→ **Work order**
There is a line containing "Task: Open the jeffhebert.la username link" in the records below. Repeat it and every line after it, exactly, through the final line, but no pictures.

→ **Extracted material**
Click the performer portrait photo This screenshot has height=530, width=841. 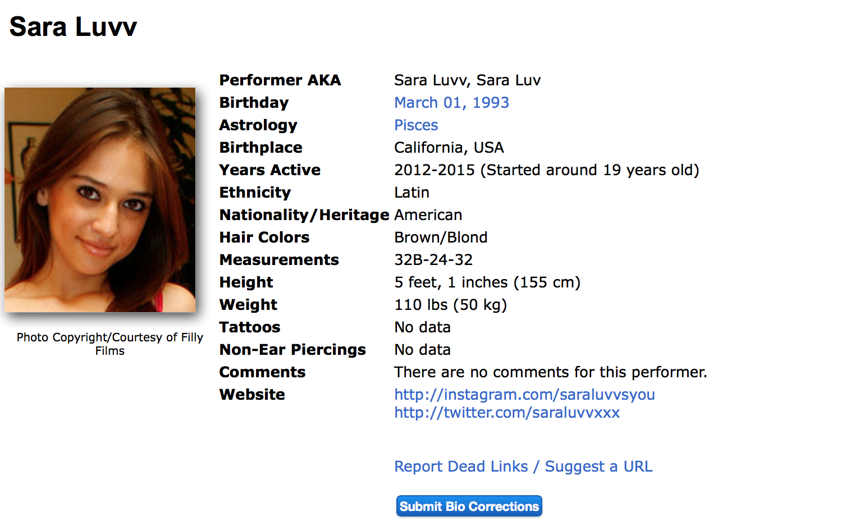tap(100, 200)
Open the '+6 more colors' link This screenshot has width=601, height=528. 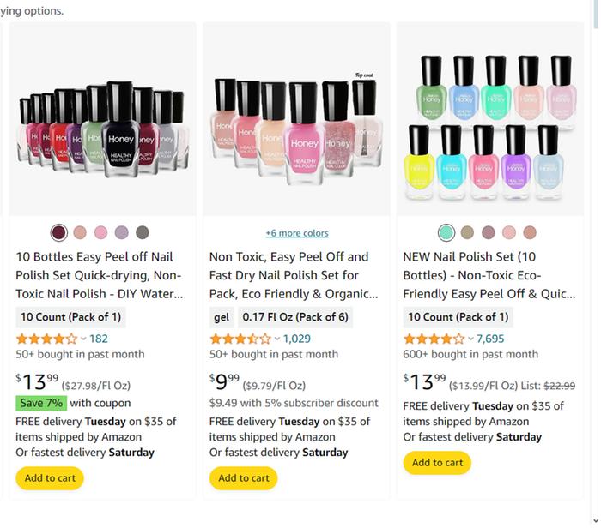click(296, 233)
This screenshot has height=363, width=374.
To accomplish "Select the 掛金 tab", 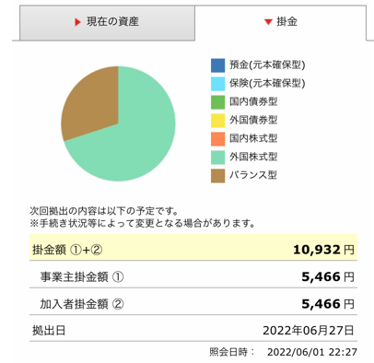I will click(x=281, y=23).
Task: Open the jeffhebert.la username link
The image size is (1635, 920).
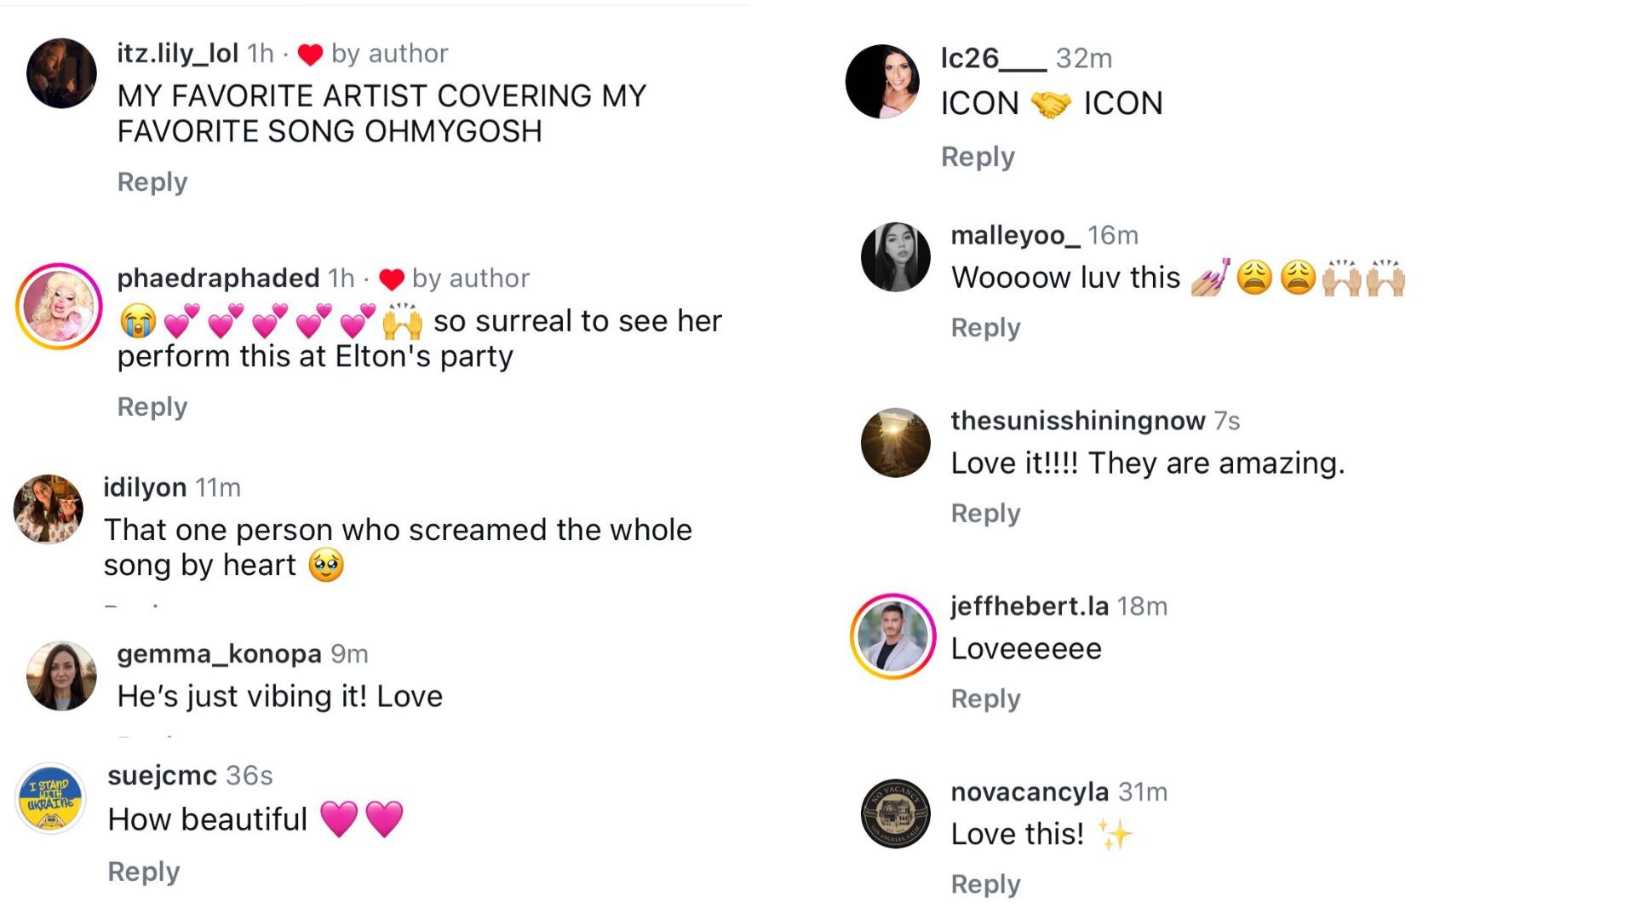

→ **Response to this task**
Task: Open the jeffhebert.la username link
The image size is (1635, 920).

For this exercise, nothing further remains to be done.